I’ve been pretty coddled for most of the recent segment of this book tour. Flying, staying in big city hotels. Now it’s back to me driving myself down the concrete superslab. Tin in the wind, as the truckers say. Getting ready to hit the hay in a let-it-remain-nameless motel right now. My car the only car in the lot. Electrical outlets loose in the wall. Lid falling off the wall heater. Coffeemaker defunct. Orange water out the bathtub spout. Non-smoking room that smells like a waterlogged house during overhaul (smoke-eaters will get that one). Book tour is funny that way…one day I’ve got a doorman, the next day the door doesn’t even latch right.
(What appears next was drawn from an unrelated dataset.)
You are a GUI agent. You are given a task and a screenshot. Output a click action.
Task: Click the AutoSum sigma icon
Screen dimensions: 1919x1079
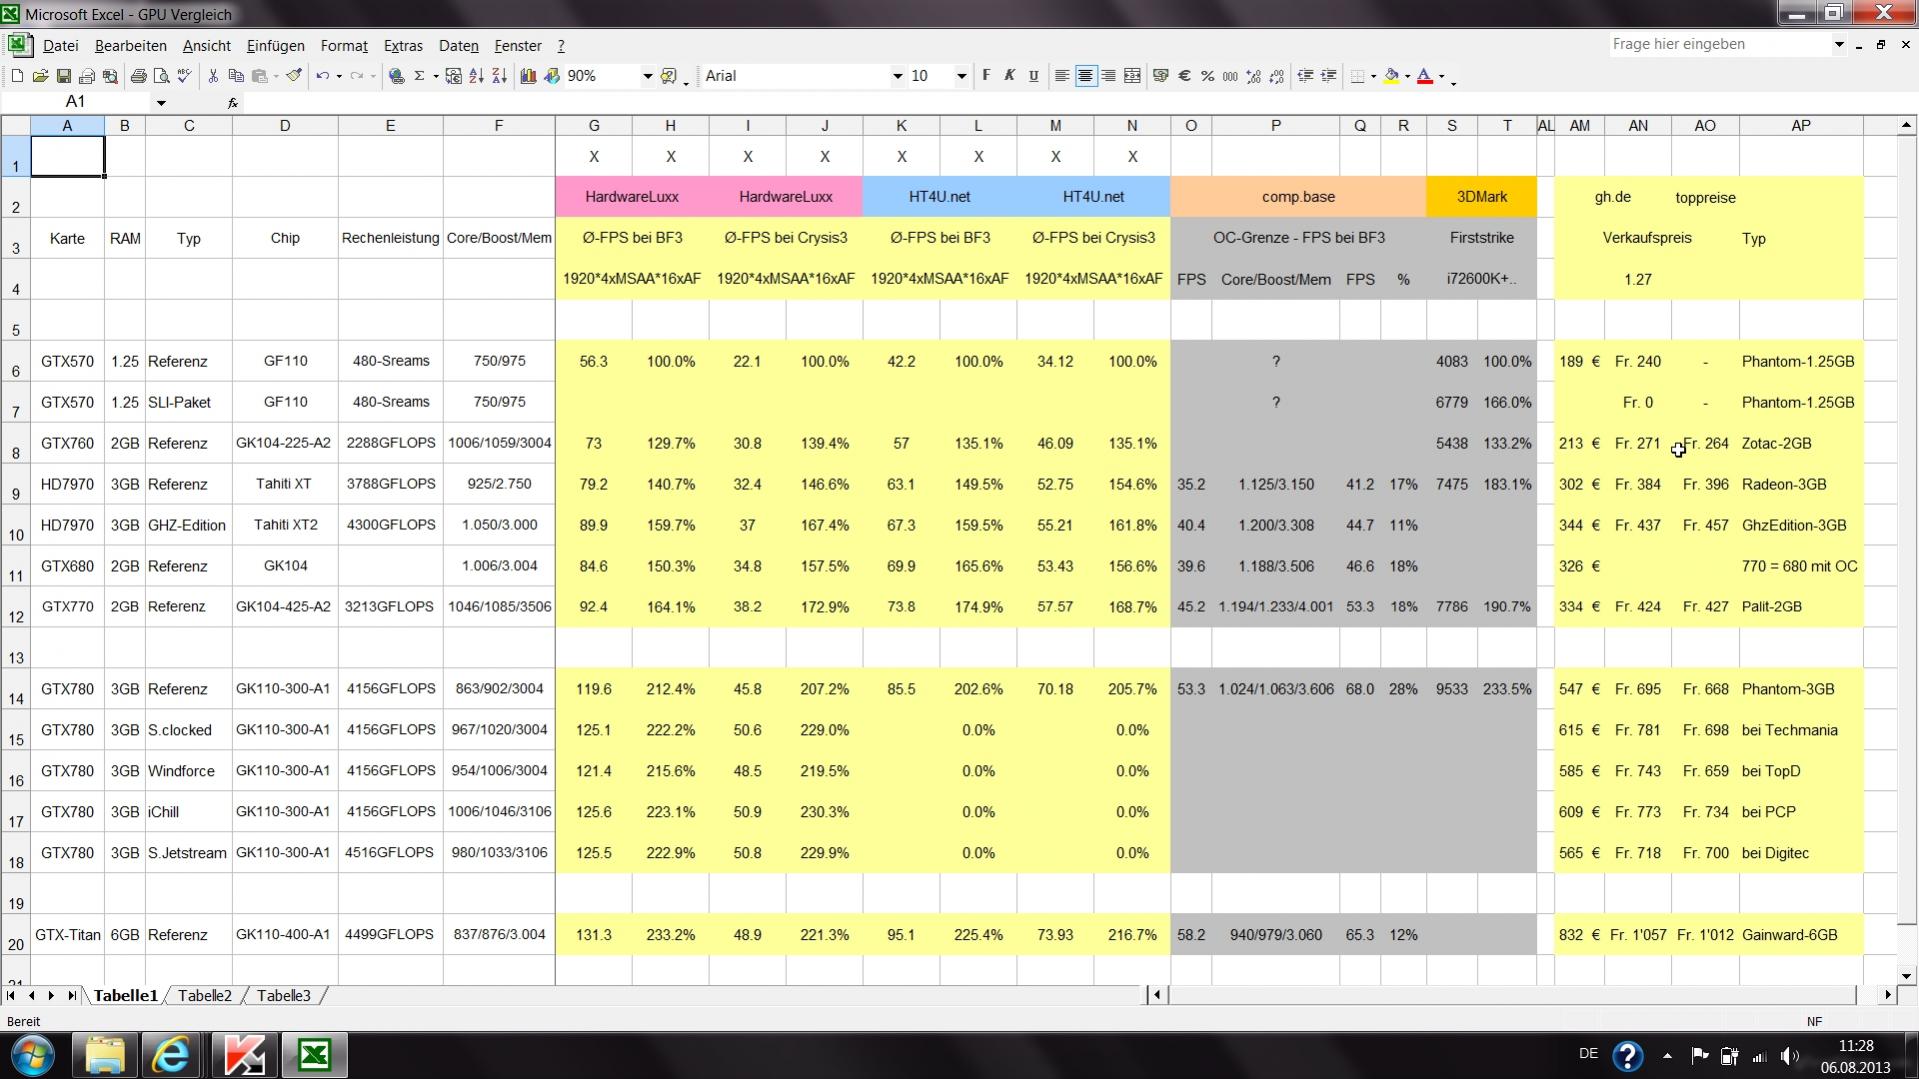pos(420,76)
I am lucky that my publisher meets me halfway…although they fly me to the big cities and put me in the big hotels (they have deals with the big hotels) (they also sometimes finance sushi, and I won’t pretend I don’t like it) they also let me drive myself to small towns and sleep in your standard freeway-exit motels. I say “let me” because this kind of road-dogging stretches the tour budget, allowing us to make far more stops than I would if we went big-time all the time. And I say “us” because there are people I never meet — travel directors, publicists, sales people, shipping people — working behind the scenes just so I can show up at an event like tonight – in a funky bookstore in Montague, Michigan, only to find a welcoming group of people, stacks of books, and general good will. This is disjointed, because it is late, but what I’m trying to convey here is that even for a small solo act like me — a guy whose entire entourage fits in the driver’s seat of his rental car — there are many, many people to thank. I get to see the friendly faces, shake the hands, and sign the books, but me writing the books ain’t the half of it.
After midnight. Driving to Chicago in the morning. Grateful.
And they had a guitar tonight. I sang one song. For my wife. See you soon.